The poor girl was in sad perplexity. Before was an ugly rush of water and a leap beyond her strength; behind, three drunken men, their mouths full of endearment and scurrility. She looked despairingly to the level white road for the Perseus who should deliver her.
And to her joy the deliverer was not wanting. In the thick of the idiot shouting of the trio there came the clink-clank of a horse’s feet and a young man came over the bridge. He saw the picture at a glance and its meaning; and it took him short time to be on his feet and then over the broken stone wall to the waterside. Suddenly to the girl’s delight there appeared at the back of the roughs the inquiring, sunburnt face of Lewis.
The men turned and stared with hanging jaws. “Now, what the dickens is this?” he cried, and catching two of their necks he pulled their heads together and then flung them apart.
The three seemed sobered by the apparition. “And what the h-ll is your business?” they cried conjointly; and one, a dark-browed fellow, doubled his fists and advanced.
Lewis stood regarding them with a smiling face and very bright, cross eyes. “Are you by way of insulting this lady? If you weren’t drunk, I’d teach you manners. Get out of this in case I forget myself.”
For answer the foremost of the men hit out. A glance convinced Lewis that there was enough sobriety to make a fight of it. “Miss Wishart . . . Alice,” he cried, “come back and go down to the road and see to my horse, please. I’ll be down in a second.”
The girl obeyed, and so it fell out that there was no witness to that burn-side encounter. It was a complex fight and it lasted for more than a second. Two of the men had the grace to feel ashamed of themselves half-way through, and retired from the contest with shaky limbs and aching faces. The third had to be assisted to his feet in the end by his antagonist. It was not a good fight, for the three were pasty-faced, overgrown young men, in no training and stupid with liquor. But they pressed hard on Lewis for a little, till he was compelled in self-defence to treat them as fair opponents.

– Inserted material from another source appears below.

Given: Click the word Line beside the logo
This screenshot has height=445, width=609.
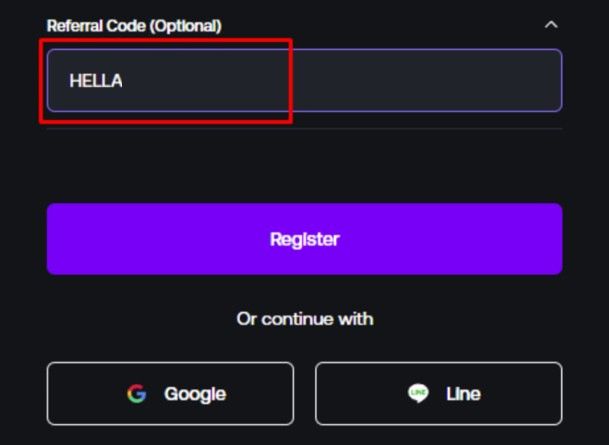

He came down the road in a quarter of an hour with a huge rent in his coat-sleeve and a small cut on his forehead. He was warm and breathless, still righteously indignant at the event, and half-ashamed of so degrading an encounter. He found the girl standing statue-like, holding the bridle-rein, and looking into the distance with vacant eyes.
“Are you going back to Glenavelin, Miss Wishart?” he asked. “I think I had better go with you if you will allow me.”
Alice mutely assented and walked beside him while he led his horse. He could think of nothing to say. The whole world lay between them now, and there was no single word which either could speak without showing some trace of the tragic separation.
It was the girl who first broke the silence.